Given this playbook and inventory:
+$ cat hostvars.yml
---
- hosts: all
tasks: [ ]
- hosts: localhost
user: ansible
sudo: true
tasks:
- debug: msg={{ item.key }}
with_dict: hostvars
+$ cat hosts.ini
[tests]
673086-ialutil1
703165-ialprdproxy1
Ansible 1.7.2 gives this result:
+$ ap -t hostvars.yml -i ~/ansible/hosts.ini | grep msg
TASK: [debug msg={{ item.key }}]
**********************************************
"msg": "703165-ialprdproxy1"
"msg": "localhost"
"msg": "673086-ialutil1"
That is, the items in the dict are all hosts.

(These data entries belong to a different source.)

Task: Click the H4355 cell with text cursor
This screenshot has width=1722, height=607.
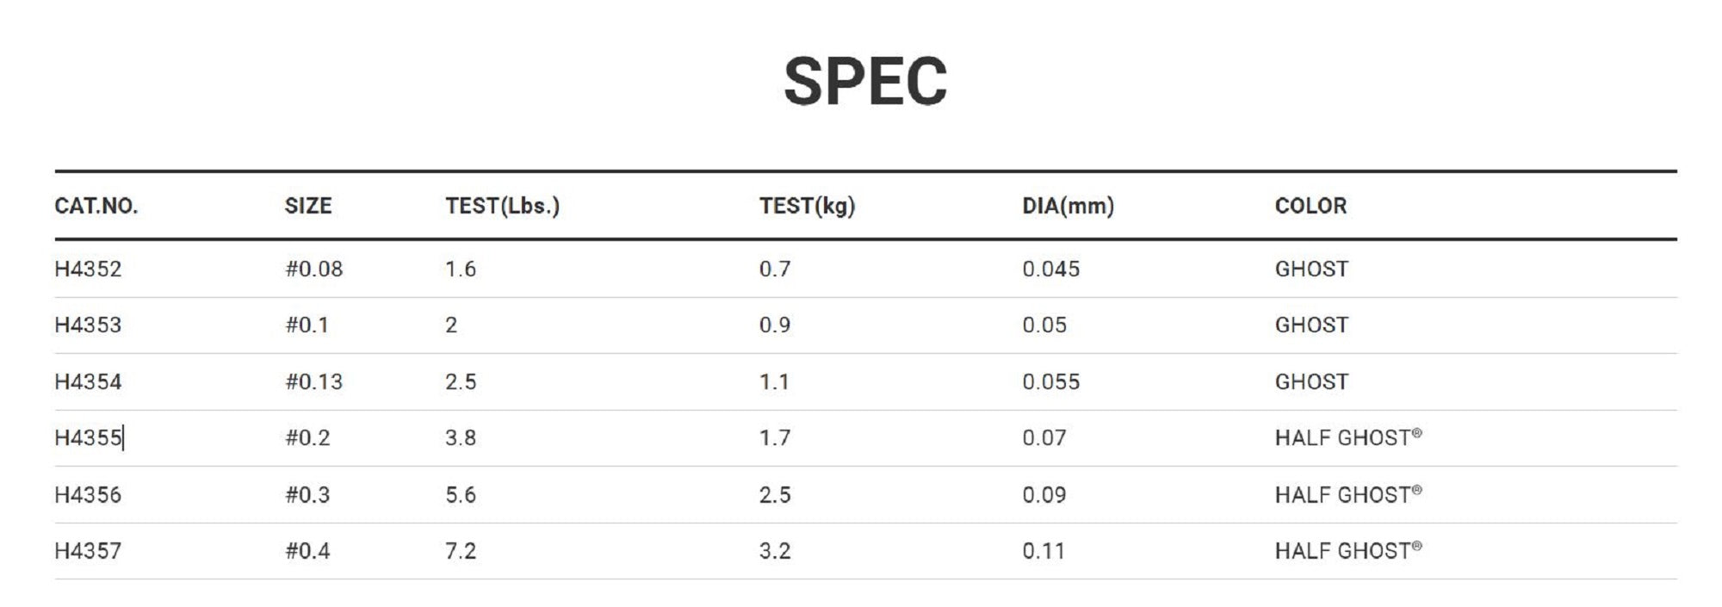Action: (x=88, y=437)
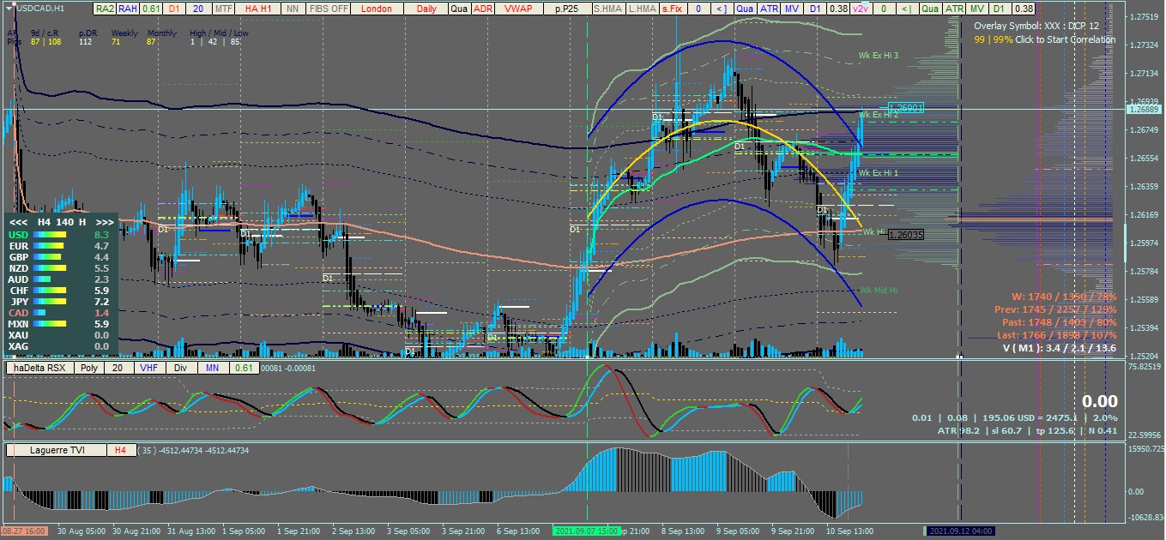Click the >>> next arrow in currency strength panel
The height and width of the screenshot is (540, 1166).
pos(105,221)
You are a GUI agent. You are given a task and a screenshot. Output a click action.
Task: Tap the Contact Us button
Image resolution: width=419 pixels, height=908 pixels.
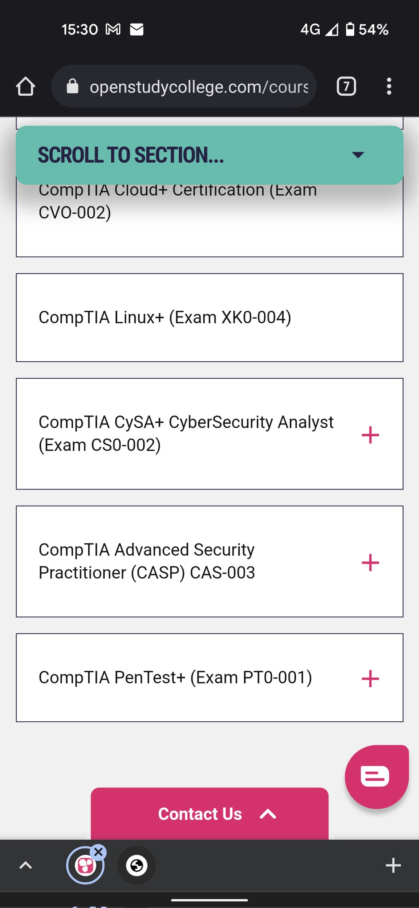click(209, 814)
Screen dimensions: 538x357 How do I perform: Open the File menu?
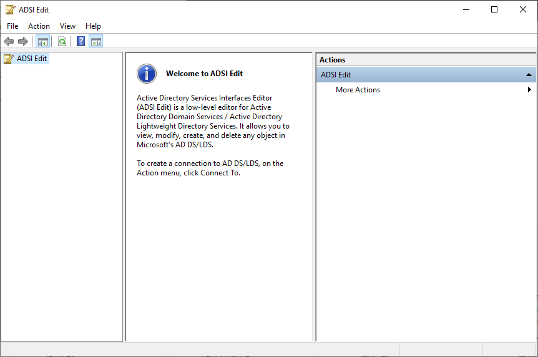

Ansible 1.9.3-1 gives this result:
+$ ap -t hostvars.yml -i ~/ansible/hosts.ini | grep msg
TASK: [debug msg={{ item.key }}]
**********************************************
"msg": "703165-ialprdproxy1"
"msg": "inventory_hostname"
"msg": "ansible_connection"
"msg": "groups"
"msg": "inventory_hostname_short"
"msg": "group_names"
"msg": "ansible_python_interpreter"
"msg": "localhost"
"msg": "673086-ialutil1"
Now there are a bunch of items in the dict that aren't hosts.
Is that expected? It bit us because we have a task that uses
'with_dict: hostvars' to do stuff with a couple of hostvars values for
each host, and that breaks if there are things in hostvars that aren't
hosts (e.g. there is no item.value.ansible_default_ipv4.address).